There are more than ten companies worldwide engaged in the research and development of gene therapy drugs. Among them, three major entities are conducting research on gene therapies for Leber’s Hereditary Optic Neuropathy (LHON): GenSight, the Bascom Palmer Eye Institute at the University of Miami (BPEI), and Neurophth. It has been disclosed that Neurophth’s product demonstrates significantly higher efficacy than its international counterparts, with no restrictions related to specific stages of disease onset for administration.

 

Currently, Neurophth is building two R&D platforms: a gene therapy R&D platform for ophthalmic genetic diseases, and a GMP manufacturing platform for gene therapy drugs. Professor Li Bin revealed that the company plans to establish an Ophthalmic Gene Therapy Translational Center, which will serve as an R&D base for animal and cell experiments related to ophthalmic drug development; meanwhile, it will also develop other ophthalmic product lines.
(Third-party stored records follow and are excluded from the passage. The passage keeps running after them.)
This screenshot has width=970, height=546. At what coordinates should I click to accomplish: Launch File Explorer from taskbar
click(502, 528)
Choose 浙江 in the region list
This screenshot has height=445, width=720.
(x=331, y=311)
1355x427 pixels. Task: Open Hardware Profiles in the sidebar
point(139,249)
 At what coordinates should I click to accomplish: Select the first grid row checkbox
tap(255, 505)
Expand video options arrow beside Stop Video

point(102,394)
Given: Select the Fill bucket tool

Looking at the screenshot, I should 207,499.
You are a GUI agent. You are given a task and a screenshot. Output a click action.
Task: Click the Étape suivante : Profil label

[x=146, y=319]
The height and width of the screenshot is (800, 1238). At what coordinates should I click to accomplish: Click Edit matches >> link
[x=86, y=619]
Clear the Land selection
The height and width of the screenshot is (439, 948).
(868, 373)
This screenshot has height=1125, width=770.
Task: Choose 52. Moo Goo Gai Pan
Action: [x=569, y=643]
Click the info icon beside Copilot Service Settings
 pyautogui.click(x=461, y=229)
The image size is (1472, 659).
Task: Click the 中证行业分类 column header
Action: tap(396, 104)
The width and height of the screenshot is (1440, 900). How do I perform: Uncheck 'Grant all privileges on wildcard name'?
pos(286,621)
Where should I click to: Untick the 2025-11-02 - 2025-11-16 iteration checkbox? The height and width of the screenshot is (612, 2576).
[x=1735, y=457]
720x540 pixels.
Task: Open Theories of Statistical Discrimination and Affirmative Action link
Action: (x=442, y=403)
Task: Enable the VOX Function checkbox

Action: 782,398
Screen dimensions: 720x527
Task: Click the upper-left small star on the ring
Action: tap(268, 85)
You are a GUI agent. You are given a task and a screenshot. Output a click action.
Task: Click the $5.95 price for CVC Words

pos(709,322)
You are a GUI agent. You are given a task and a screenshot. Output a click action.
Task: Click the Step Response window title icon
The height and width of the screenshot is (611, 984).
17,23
Neurophth’s core pipeline targeting LHON is currently in the preclinical research stage. With the successful completion of pilot-scale production, the company is preparing for regulatory filings for clinical trials both domestically and internationally. Meanwhile, Neurophth has established subsidiaries in the United States and Shanghai and is making preparations for the implementation of its core pipeline in the U.S.

 

In early 2020, the COVID-19 epidemic struck suddenly. As a Wuhan-based biotechnology enterprise, Neurophth promptly established an emergency response team. While ensuring the safety and protection of its employees, the company actively donated anti-epidemic supplies to support medical personnel on the front lines.

 

Currently, vaccines alone are insufficient to address the challenges faced by patients already infected. Moreover, studies indicate that SARS-CoV-2 is likely to persist long-term and evolve into a pattern of seasonal outbreaks. Leveraging its scientific research strengths, Neurophth has undertaken the development of gene therapy drugs for novel coronavirus infection and designed multiple therapeutic strategies. Building upon its fully established platforms for process development, pilot-scale production, quality assurance, and quality control, the company aims to contribute effectively to the fight against COVID-19, thereby demonstrating its corporate social responsibility and commitment.